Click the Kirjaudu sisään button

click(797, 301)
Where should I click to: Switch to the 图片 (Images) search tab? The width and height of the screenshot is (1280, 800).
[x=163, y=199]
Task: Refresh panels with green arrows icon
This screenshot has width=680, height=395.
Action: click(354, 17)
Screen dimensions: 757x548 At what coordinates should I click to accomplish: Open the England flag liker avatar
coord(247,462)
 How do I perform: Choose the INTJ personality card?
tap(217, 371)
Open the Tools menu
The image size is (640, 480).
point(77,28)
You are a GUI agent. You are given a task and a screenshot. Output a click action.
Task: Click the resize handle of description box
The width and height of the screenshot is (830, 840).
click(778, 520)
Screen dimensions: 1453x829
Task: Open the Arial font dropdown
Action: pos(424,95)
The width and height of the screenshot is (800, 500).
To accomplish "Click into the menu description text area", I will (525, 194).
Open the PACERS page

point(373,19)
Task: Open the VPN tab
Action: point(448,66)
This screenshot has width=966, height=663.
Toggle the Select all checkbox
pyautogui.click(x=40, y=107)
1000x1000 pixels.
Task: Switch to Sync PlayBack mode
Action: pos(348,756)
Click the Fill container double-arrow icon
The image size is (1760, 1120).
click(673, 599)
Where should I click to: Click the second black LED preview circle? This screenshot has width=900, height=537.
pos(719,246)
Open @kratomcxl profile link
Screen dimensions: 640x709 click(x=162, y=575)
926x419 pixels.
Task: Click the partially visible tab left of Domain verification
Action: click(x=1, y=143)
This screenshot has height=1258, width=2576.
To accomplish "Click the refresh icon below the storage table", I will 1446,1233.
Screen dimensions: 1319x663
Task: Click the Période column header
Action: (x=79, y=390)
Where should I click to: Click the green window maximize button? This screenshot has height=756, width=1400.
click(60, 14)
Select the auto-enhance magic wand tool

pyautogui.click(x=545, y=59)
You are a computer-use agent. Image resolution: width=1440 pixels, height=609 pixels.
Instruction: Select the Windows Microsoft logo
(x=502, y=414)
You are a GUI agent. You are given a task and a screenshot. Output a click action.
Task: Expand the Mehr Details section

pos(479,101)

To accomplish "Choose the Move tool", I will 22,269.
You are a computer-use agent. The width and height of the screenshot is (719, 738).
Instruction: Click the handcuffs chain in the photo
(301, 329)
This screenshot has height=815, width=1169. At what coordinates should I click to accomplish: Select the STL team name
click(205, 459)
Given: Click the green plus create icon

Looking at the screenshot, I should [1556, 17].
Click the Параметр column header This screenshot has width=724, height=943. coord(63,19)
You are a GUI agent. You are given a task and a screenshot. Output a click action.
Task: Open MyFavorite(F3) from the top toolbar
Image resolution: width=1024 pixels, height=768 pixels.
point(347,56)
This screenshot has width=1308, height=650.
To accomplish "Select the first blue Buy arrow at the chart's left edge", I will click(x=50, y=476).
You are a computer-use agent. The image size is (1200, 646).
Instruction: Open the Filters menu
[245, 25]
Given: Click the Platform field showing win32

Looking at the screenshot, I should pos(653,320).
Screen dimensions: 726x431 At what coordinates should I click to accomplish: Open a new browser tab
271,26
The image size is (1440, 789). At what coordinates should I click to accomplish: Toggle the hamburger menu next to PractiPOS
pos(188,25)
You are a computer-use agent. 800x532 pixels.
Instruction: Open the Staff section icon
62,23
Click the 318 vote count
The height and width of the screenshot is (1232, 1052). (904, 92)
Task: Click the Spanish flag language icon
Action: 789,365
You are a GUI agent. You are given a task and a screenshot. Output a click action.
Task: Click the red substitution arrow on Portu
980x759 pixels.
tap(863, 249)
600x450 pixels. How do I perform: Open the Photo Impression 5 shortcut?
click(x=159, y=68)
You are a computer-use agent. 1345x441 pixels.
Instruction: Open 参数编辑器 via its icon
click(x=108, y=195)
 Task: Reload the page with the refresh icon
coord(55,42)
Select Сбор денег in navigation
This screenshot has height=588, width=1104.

──────

- **PROMPT**
The answer is a count and nothing more: lines above that contain "description".

- **ANSWER TO THIS TASK**
2